Dopo il ko contro il Venezia, anche il centrocampista granata Massimo Bertagnoli ha commentato la gara analizzando la prestazione della Reggiana e guardando già al prossimo snodo cruciale della stagione. Il classe ’99 riconosce il valore della capolista, ma sottolinea come la squadra debba ripartire dalla prestazione del “Penzo” in vista dello scontro diretto del 14 marzo sul campo del Bari.
«Era una gara difficile e sapevamo che il Venezia avrebbe fatto la partita - ha sottolineato il mediano ex Brescia - Forse avremmo dovuto sfruttare di più qualche ripartenza, anche perché un paio di occasioni pericolose le abbiamo avute. Da primi in classifica ci hanno affrontato comunque come fossimo la squadra più forte, quindi il merito va a loro. Dobbiamo ripartire da questa prestazione per arrivare alle prossime gare con la voglia di fare più punti possibili e recuperare diversi giocatori acciaccati».

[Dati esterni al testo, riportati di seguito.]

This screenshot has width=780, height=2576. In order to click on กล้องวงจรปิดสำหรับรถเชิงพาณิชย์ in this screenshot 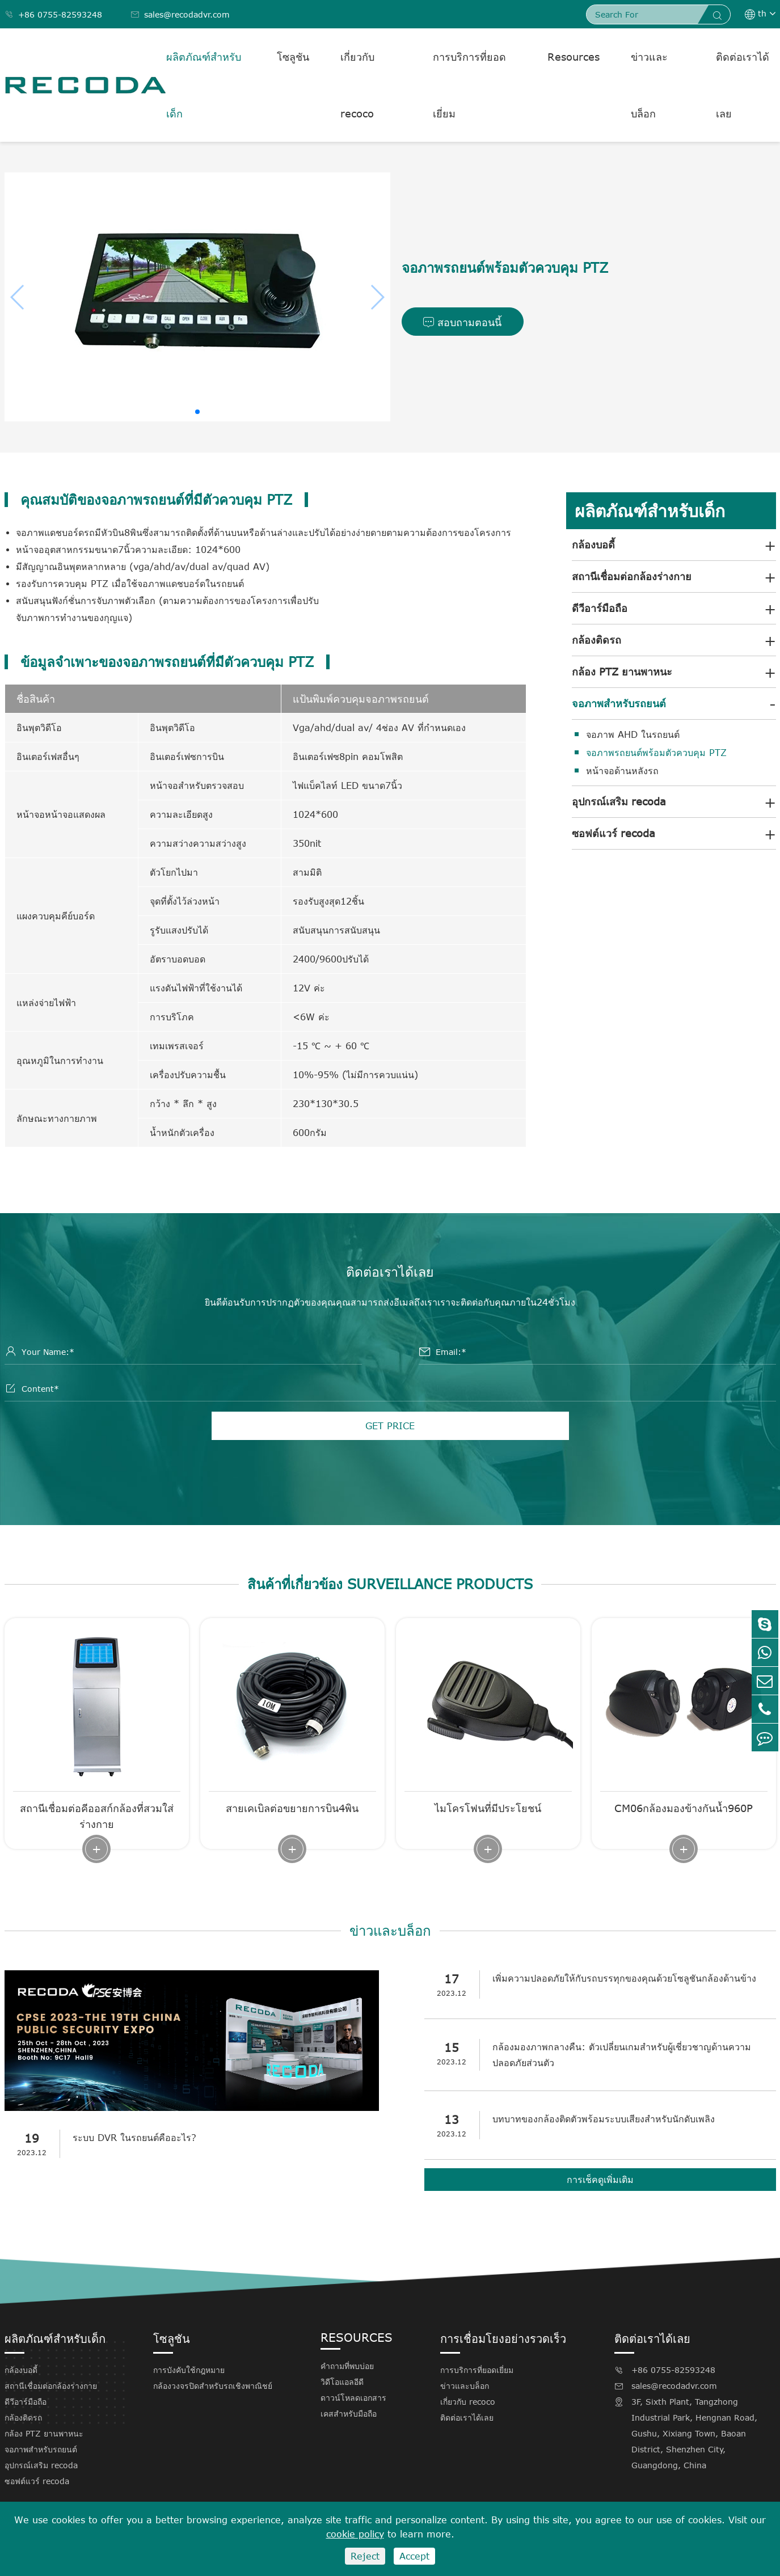, I will do `click(212, 2387)`.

Il campionato della Reggiana riparte sabato prossimo nella fondamentale sfida contro il Bari…
«Da qui in poi sarà una guerra e vincerà chi porterà a casa i tre punti. Sicuramente daremo tutto perché vogliamo restare in questo campionato e risollevarci da questa situazione: Bari è la partita giusta per noi».

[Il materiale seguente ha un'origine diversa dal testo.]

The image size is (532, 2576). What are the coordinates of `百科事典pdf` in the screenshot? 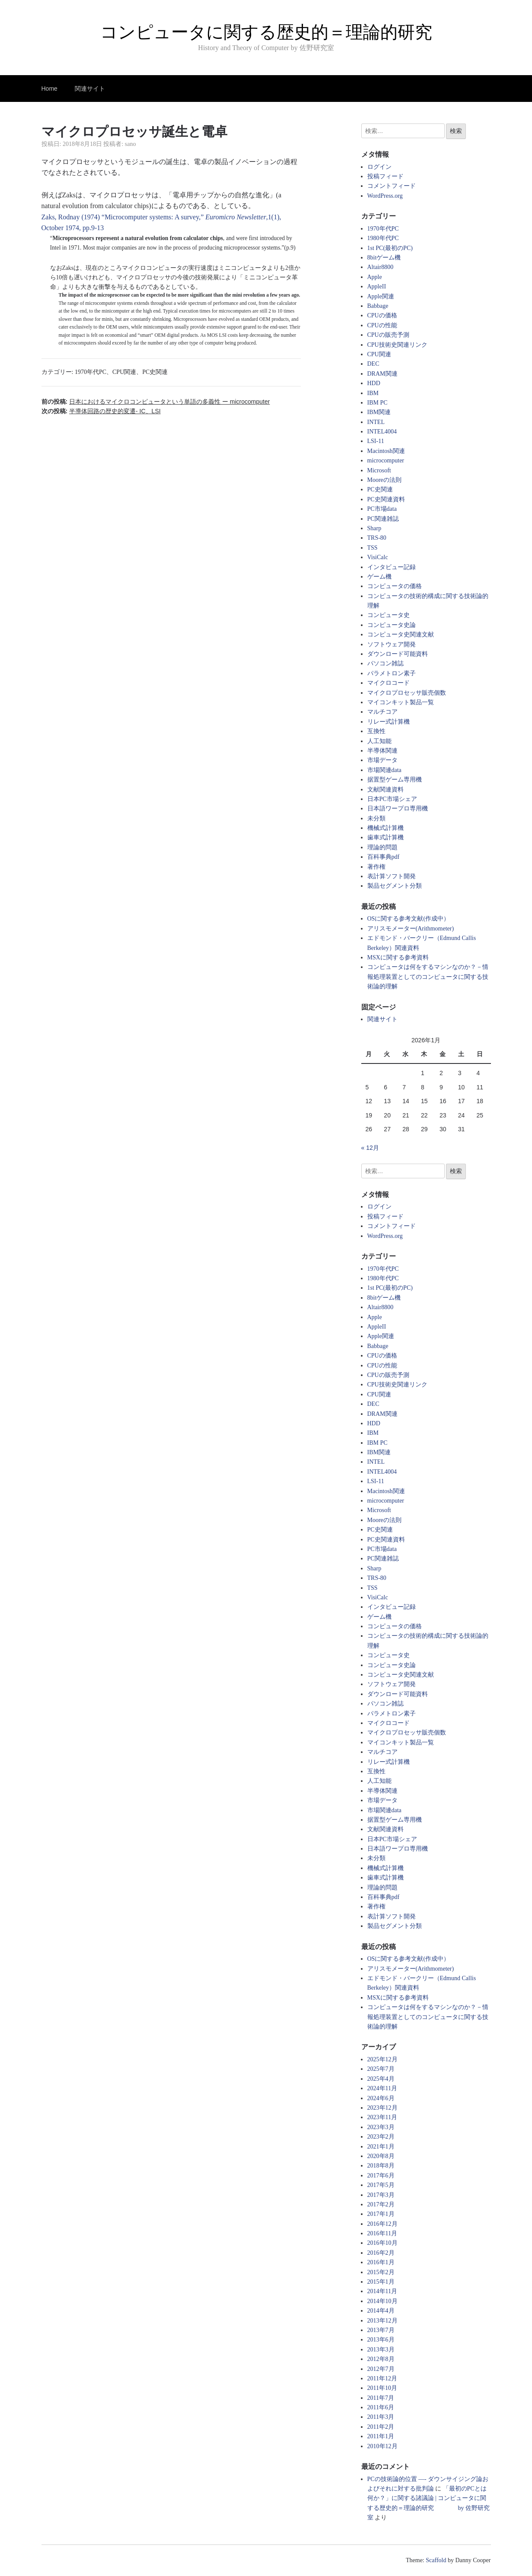 It's located at (383, 857).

Il sostegno dei tifosi in questo periodo difficile vi aiuta?
«I tifosi sono sempre dalla nostra parte, perciò dobbiamo dimostrare di meritarceli perché ci supportano sempre. Dobbiamo dare tutto quello che abbiamo per dimostrare loro che vogliamo rimanere in Serie B».
Come si esce da una situazione del genere?
«Dimostrando di essere una vera squadra e sapendo tutti quale direzione dobbiamo prendere. Bisogna che tutti diano il 100%, sia chi entra in campo sia chi non gioca: questa deve essere la mentalità giusta».
Ora ti sei ripreso fisicamente?
«Ora sto bene. Diciamo che non sono ancora al 100%, ma posso comunque convivere con la pubalgia».